Appeals court rules utility poles as forestry crop, not farming

Farmers are getting out for planting around the state. And some in Michigan are planting a new crop; utility poles.

Educators with the Michigan State University Extension Office said they recently started growing utility pole crops in northern Michigan.

They said this new crop is great, but, they say, in some areas, farmers are running into problems with neighbors who don’t like the crop.

Kurt Schindler is with the MSU Extension Office. He said these neighbors took the case to the state court of appeals.

He said the township wanted to prohibit the crop production, so they took their case to the state court of appeals.

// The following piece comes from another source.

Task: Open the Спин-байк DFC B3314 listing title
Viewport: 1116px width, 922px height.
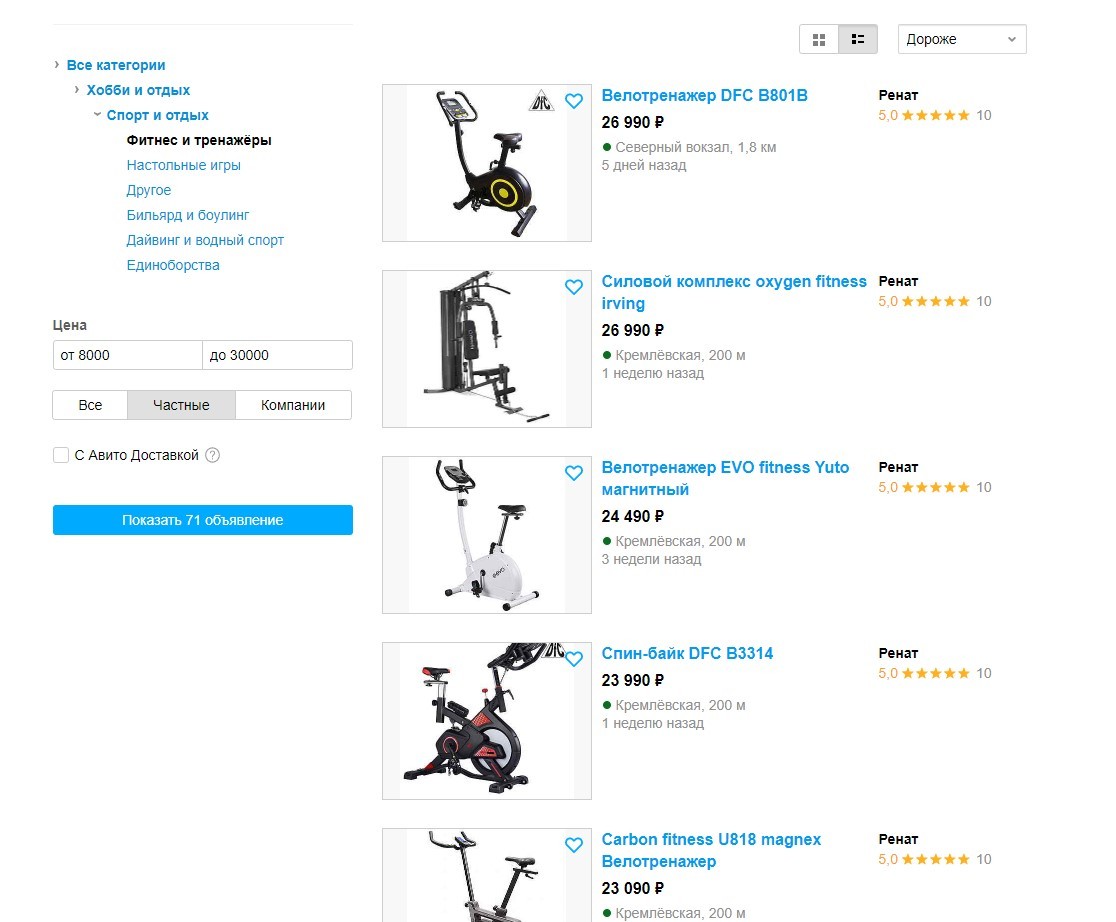Action: coord(687,654)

“And the reason why, is the local organization NIMBY Inc was upset because utility poles are a portrait or vertical orientation and they’re trying to sell their landscape for purposes of attracting tourists as a horizontal landscape,” Schindler said.

Schindler said group wanted to draw in tourism to the area -and says the crop landscape wouldn’t be inviting to tourists.

“We’ve had a Michigan Court of Appeals case which has ruled that growing utility poles is a forestry product and thus not subject to the protections under the right to farm act. And in Joe Rural Township, there was an opposition group,” Schindler said.

He said the crop is resistant to acorn woodpeckers.

The regulations take effect, Today, April 1.